Anyway, he said most of his couples opted to either not get married as soon as they were planning, or to not marry or date at all. I have no doubt that his counseling style was a big deterent for many of the couples, simply because it''s hard to be open and act *real* when you feel like you''re under a magnifying glass.

On the other hand, some church-required counseling is *very* low-key and any couple who''s had any lengthy in-depth conversations can predict the things they''ll talk about: communication, money, family roles, sex, how you''ll raise the children (discipline), etc. The basics.

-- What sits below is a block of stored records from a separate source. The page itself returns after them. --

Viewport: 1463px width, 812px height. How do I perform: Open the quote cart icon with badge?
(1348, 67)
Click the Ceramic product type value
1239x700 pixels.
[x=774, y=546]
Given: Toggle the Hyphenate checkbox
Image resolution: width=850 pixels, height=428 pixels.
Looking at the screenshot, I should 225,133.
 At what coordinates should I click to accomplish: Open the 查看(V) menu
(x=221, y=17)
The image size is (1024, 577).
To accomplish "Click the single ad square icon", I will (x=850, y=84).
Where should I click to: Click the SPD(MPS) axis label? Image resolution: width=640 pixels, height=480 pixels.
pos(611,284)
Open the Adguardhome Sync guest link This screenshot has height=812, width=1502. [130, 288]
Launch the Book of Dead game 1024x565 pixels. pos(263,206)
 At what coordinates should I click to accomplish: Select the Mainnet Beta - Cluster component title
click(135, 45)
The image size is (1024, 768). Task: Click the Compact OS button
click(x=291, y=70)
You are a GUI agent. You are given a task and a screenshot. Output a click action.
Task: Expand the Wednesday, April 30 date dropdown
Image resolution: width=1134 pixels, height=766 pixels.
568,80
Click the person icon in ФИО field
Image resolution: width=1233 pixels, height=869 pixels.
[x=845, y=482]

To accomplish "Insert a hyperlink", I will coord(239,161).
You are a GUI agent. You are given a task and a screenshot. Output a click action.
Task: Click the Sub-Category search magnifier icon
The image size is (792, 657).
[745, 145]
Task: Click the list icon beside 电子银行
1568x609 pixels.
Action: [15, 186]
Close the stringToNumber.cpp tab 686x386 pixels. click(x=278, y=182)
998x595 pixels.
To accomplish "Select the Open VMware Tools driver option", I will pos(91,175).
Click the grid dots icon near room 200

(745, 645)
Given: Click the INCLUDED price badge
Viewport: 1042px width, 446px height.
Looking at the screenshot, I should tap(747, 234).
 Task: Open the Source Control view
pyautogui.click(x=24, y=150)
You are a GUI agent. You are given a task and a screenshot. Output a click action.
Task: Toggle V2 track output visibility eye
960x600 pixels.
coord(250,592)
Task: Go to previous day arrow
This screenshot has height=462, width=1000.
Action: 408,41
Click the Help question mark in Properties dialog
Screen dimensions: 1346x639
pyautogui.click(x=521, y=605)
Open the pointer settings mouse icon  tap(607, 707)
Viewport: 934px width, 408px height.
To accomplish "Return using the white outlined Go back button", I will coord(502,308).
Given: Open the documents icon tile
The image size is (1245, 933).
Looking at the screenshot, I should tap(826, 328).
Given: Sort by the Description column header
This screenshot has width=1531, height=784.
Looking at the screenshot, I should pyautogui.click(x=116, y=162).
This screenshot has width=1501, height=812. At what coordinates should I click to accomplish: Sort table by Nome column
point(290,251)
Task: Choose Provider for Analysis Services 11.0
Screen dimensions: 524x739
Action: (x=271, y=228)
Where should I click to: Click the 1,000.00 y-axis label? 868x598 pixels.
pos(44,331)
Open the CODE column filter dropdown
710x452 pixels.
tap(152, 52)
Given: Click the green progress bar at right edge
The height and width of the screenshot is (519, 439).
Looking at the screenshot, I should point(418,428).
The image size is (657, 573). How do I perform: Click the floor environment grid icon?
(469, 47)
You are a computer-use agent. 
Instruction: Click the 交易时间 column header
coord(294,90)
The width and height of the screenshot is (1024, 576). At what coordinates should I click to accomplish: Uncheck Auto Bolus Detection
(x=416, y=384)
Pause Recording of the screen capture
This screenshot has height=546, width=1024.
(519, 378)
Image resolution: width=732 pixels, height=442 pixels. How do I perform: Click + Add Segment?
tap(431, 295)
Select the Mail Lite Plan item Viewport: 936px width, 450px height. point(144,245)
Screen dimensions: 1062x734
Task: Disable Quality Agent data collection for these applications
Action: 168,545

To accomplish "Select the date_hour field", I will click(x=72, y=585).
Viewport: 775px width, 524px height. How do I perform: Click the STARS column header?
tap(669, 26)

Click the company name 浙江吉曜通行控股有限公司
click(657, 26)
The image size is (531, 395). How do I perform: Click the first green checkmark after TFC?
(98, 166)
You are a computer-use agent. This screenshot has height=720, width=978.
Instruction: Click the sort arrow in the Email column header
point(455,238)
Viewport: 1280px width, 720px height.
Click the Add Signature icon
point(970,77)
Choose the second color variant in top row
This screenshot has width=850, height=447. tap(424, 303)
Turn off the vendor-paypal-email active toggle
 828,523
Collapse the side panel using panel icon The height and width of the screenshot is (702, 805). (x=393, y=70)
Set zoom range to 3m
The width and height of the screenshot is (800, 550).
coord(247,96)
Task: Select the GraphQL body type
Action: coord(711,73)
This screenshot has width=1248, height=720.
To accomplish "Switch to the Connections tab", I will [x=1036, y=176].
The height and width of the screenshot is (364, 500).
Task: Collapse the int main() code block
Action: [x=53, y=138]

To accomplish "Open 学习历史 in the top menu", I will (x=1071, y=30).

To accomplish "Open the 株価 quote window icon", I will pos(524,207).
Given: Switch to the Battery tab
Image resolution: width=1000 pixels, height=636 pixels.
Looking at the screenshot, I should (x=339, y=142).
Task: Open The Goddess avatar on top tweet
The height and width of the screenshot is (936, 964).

When I had pre-marital counseling *all three sessions of it* for a brief time, I LOVED it. We knew what we''d be talking about, had packets to work through, together and alone, and it was just really rewarding to see what sort of personality you had, and how that fit into communication styles, conflict resolution, and where trouble areas may be. What happened for me though, was that he didn''t do *any* of the packets on his own, so eventually the counselor had us do them *in the office.* It was a personality profile, and it had to be sent off. By the time it came back, I realized that I''d cried, pried, and tried long enough to make something work that was sucking all the happy, bubbly me out of me.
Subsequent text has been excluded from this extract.